[Pixel coordinate grounding data]
=== Begin Enclosure ===
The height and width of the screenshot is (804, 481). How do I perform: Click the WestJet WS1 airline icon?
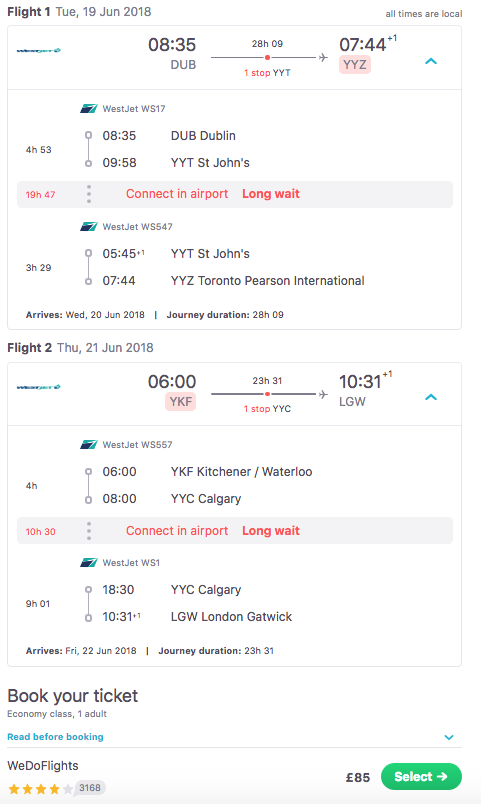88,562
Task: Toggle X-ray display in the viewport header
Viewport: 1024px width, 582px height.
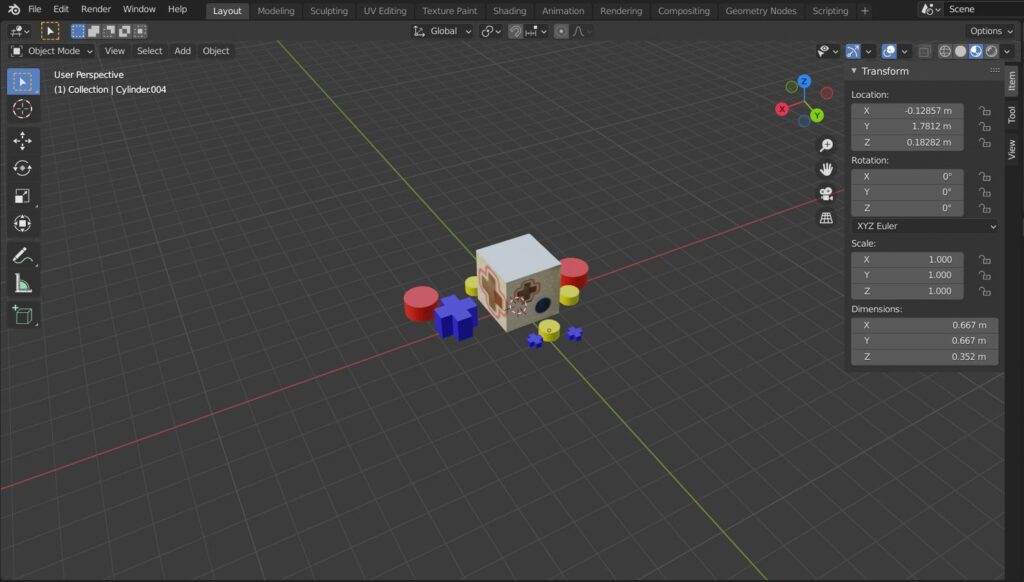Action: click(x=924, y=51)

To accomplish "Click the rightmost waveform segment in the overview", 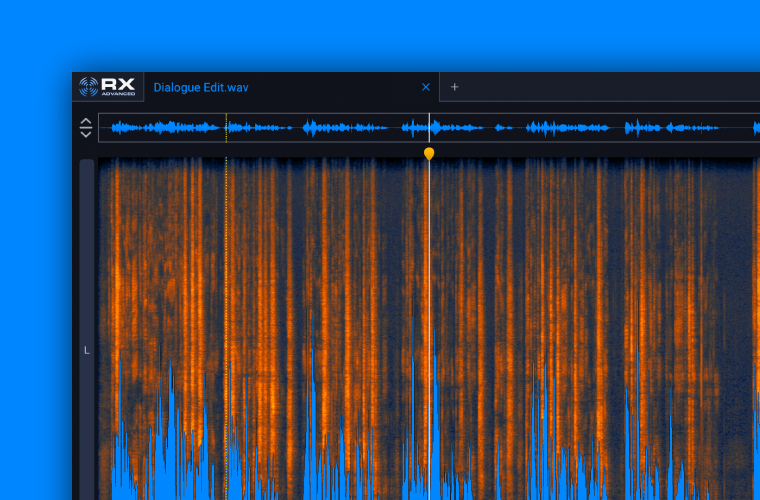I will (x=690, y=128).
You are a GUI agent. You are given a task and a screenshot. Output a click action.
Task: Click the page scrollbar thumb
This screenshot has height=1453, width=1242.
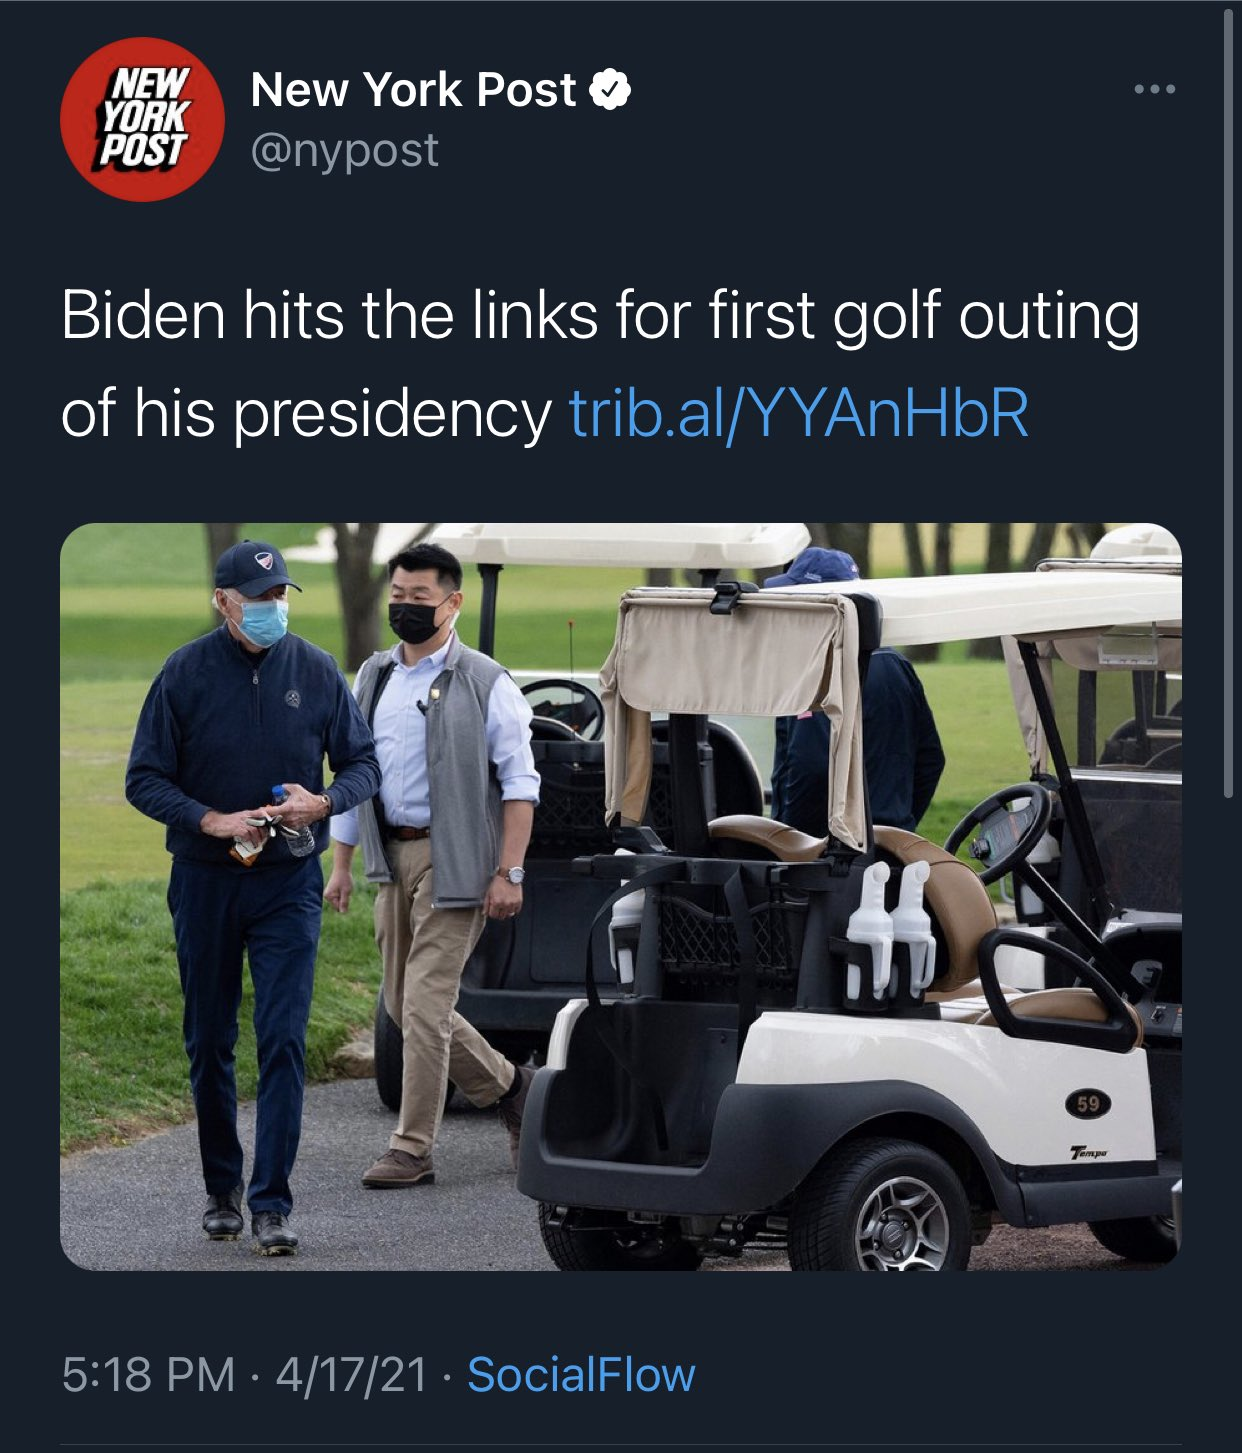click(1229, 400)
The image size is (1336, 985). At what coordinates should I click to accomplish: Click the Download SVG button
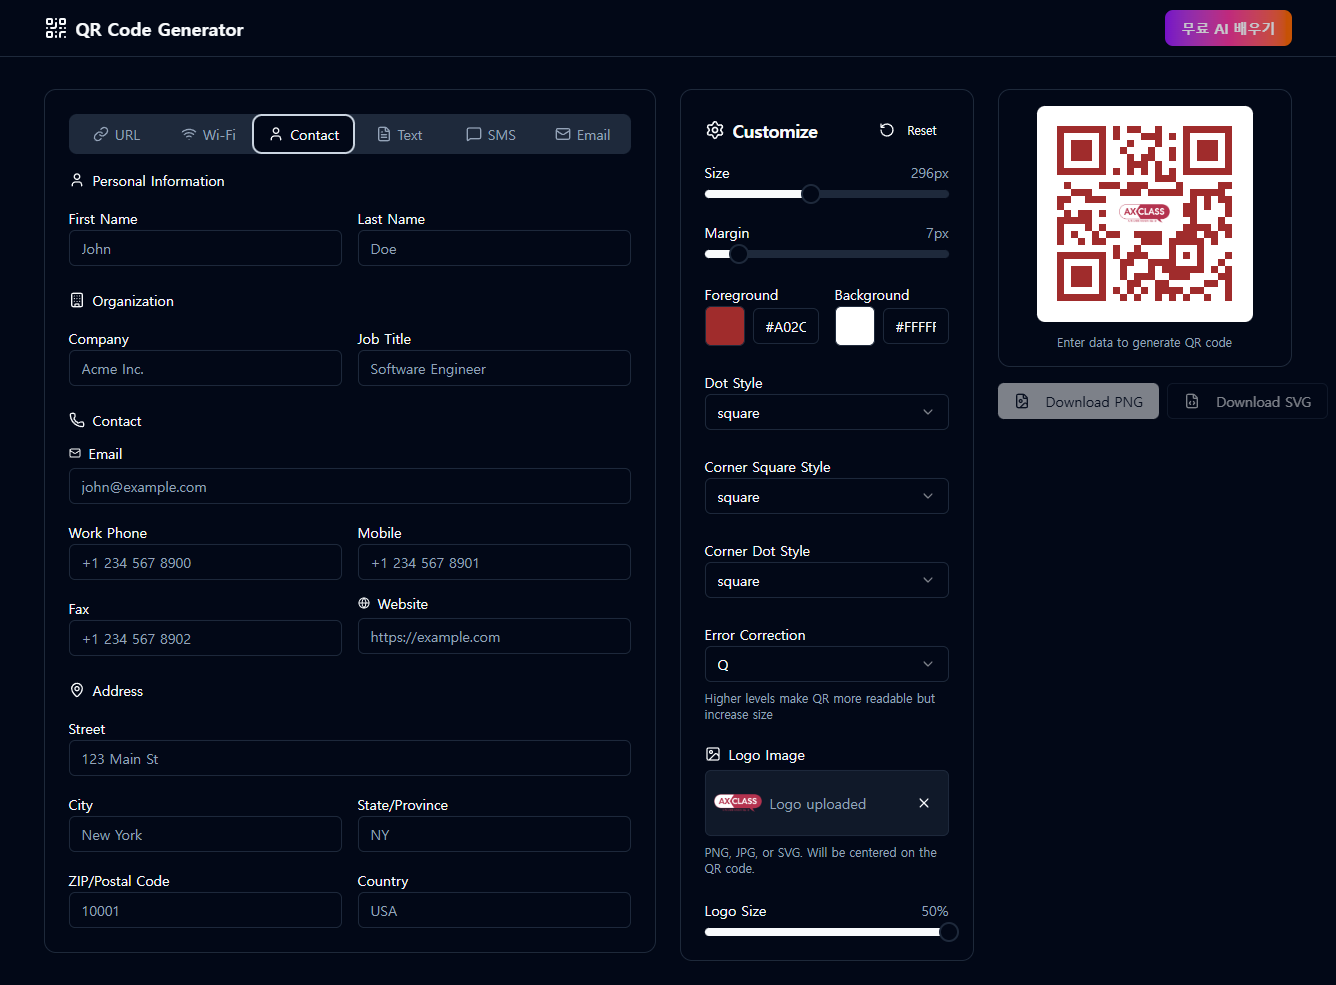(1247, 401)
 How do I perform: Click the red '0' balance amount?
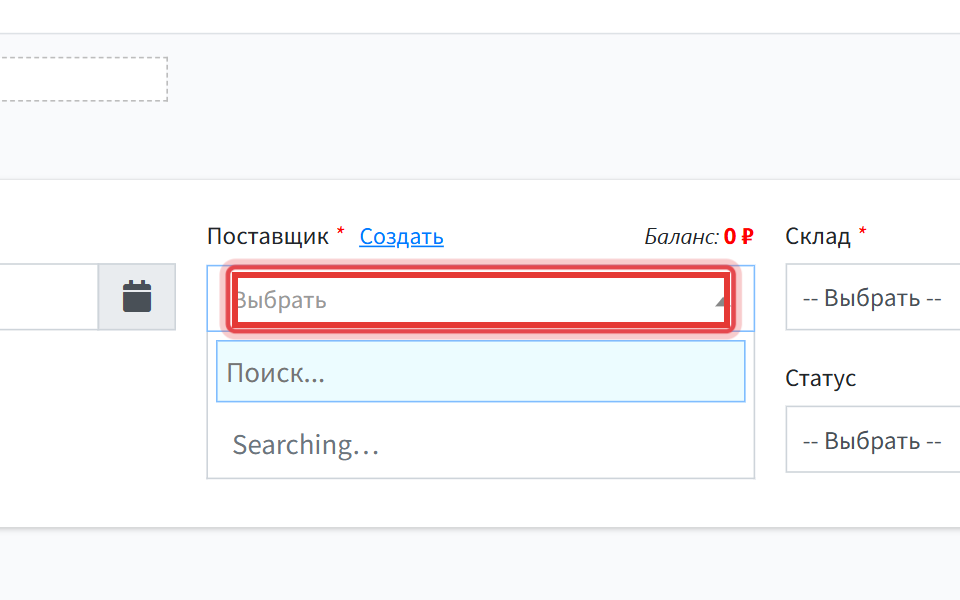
=== End Enclosure ===
> **WHAT YOU SHOULD DO**
From the line containing "Task: Click the page scrollbar thumb" to the end of the data above, give those lines again verbatim, with both endpoints included and no images.

> **RESULT**
Task: Click the page scrollbar thumb
This screenshot has height=1453, width=1242.
click(1229, 400)
The image size is (1336, 985). At what coordinates should I click to accomplish: Click the Download SVG button
(1247, 401)
 How do I perform: Click the red '0' balance amount?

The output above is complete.